■ **Bereitgestellter Auszug**
..............................

8Die Klägerin war nicht durch die von ihr aufgrund von Schätzungen des Verbrauchs erteilten Rechnungen für 1988 und 1989 gehindert, eine Nachberechnung wegen des inzwischen durch Ablesung des Zählerstandes festgestellten höheren Wasserverbrauchs vorzunehmen. Eine solche Nachberechnungsmöglichkeit ist in der Rechtsprechung für den Stromverbrauch anerkannt worden (LG Köln, RdE 1985, 107). Etwas anderes kann auch nicht auf dem Gebiet der Wasserversorgung gelten. Denn das Versorgungsunternehmen hat grundsätzlich Anspruch auf die volle Vergütung der abgenommenen Wassermenge. Wenn die genaue Ablesung nicht möglich ist, muß demgemäß eine Nachberechnung bei falscher Schätzung möglich sein. Dies ist auch nicht unbillig, da der Kunde der Rechnung entnehmen kann, ob eine Schätzung vorliegt, und er daraufhin den selbst abgelesenen Zählerstand mitteilen und so eine Korrektur der Rechnung auch zu seinen Gunsten bewirken kann.
9Entgegen der Auffassung des Beklagten kommt es vorliegend nicht darauf an, ob die von der Klägerin vorgenommene Schätzung an sich überhaupt zulässig war. Denn selbst wenn eine solche Schätzung nicht zulässig gewesen sein sollte, hatte die Klägerin jedenfalls Anspruch auf Bezahlung der tatsächlich verbrauchten Menge. Unstreitig beträgt die Differenz zwischen den Ende 1987 und Ende 1990 abgelesenen Zählerständen, abzüglich der bereits bezahlten Menge, jedoch 2207 cbm. Die Bezahlung dieser Differenzmenge kann die Klägerin grundsätzlich verlangen.
10Soweit der Kläger einwendet, die rechnerische Differenz entspreche nicht dem tatsächlichen Verbrauch, die Wasseruhr müsse fehlerhaft gewesen sein, ist er beweisfällig geblieben.
11Grundsätzlich trägt der Kunde und damit der Beklagte die Beweislast für einen Meßfehler, was nicht nur für den Gasverbrauch (AG Wuppertal, Urteil vom
1220. November 1986 - 95 C 303/86) gilt, sondern auch für den Wasserverbrauch. Dies rechtfertigt sich daraus, daß die Wasseruhr geeicht ist und der Kunde, wie auch hier dem Beklagten von der Klägerin unstreitig angeboten, nach § 19 AVB Wasser die Nachprüfung durch eine Eichbehörde verlangen kann, wobei er die Kosten nur trägt, wenn das Gerät entgegen seiner Behauptung in Ordnung war. Diese Möglich-keit hat der Beklagte abgelehnt.

..............................

■ **Bereitgestelltes Material**
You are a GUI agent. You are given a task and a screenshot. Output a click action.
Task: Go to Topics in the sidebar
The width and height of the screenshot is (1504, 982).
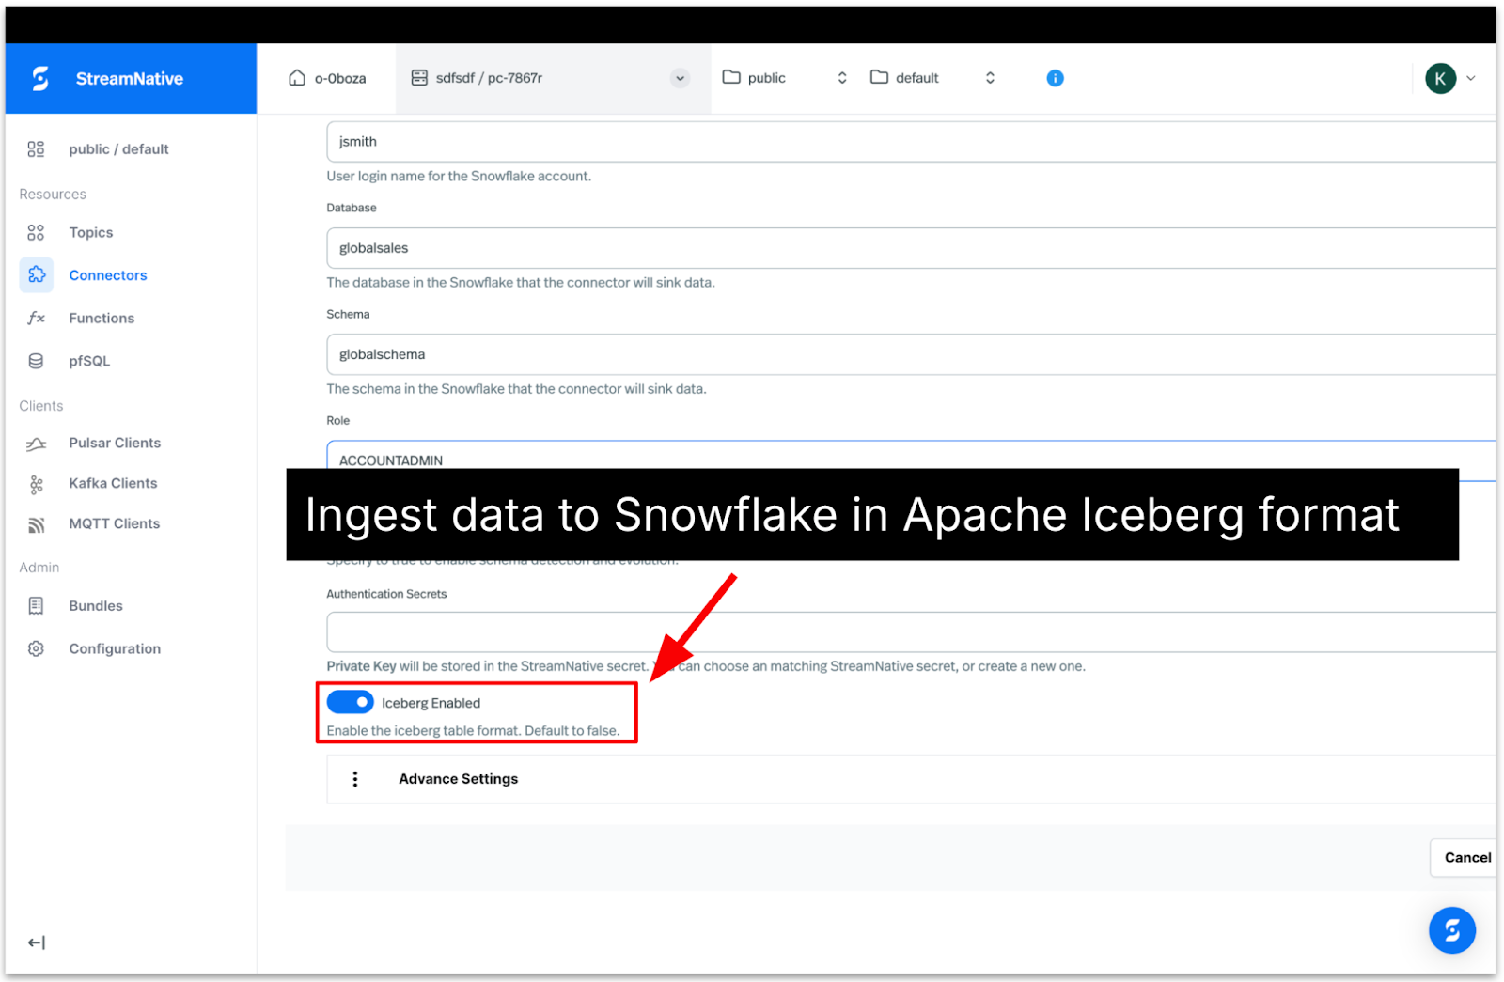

..............................

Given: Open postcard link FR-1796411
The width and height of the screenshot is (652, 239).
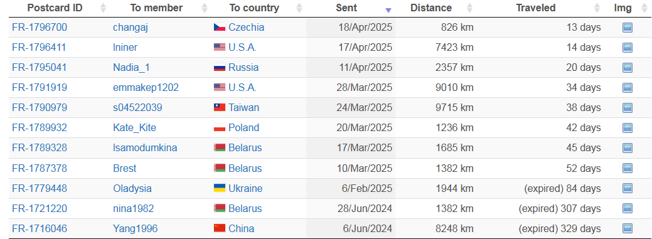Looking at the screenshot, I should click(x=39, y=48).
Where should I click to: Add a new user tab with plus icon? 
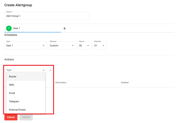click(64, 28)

..............................

■ **Arbeitsauftrag A**
Nennen Sie alle Arten von Verbrauch, die der Auszug mit einem zusammengesetzten Wort auf „-verbrauch“ ausdrücklich benennt.
■ **Arbeitsauftrag B**
Aktualisieren Sie bitte den Abschnitt des Auszugs, der bei „9Entgegen der Auffassung“ beginnt und bei „er beweisfällig geblieben.“ endet, und ersetzen Sie darin „Schätzung“ durch „Verbrauchsschätzung“.

■ **Antwort A**
Stromverbrauch, Wasserverbrauch, Gasverbrauch

■ **Antwort B**
9Entgegen der Auffassung des Beklagten kommt es vorliegend nicht darauf an, ob die von der Klägerin vorgenommene Verbrauchsschätzung an sich überhaupt zulässig war. Denn selbst wenn eine solche Verbrauchsschätzung nicht zulässig gewesen sein sollte, hatte die Klägerin jedenfalls Anspruch auf Bezahlung der tatsächlich verbrauchten Menge. Unstreitig beträgt die Differenz zwischen den Ende 1987 und Ende 1990 abgelesenen Zählerständen, abzüglich der bereits bezahlten Menge, jedoch 2207 cbm. Die Bezahlung dieser Differenzmenge kann die Klägerin grundsätzlich verlangen.
10Soweit der Kläger einwendet, die rechnerische Differenz entspreche nicht dem tatsächlichen Verbrauch, die Wasseruhr müsse fehlerhaft gewesen sein, ist er beweisfällig geblieben.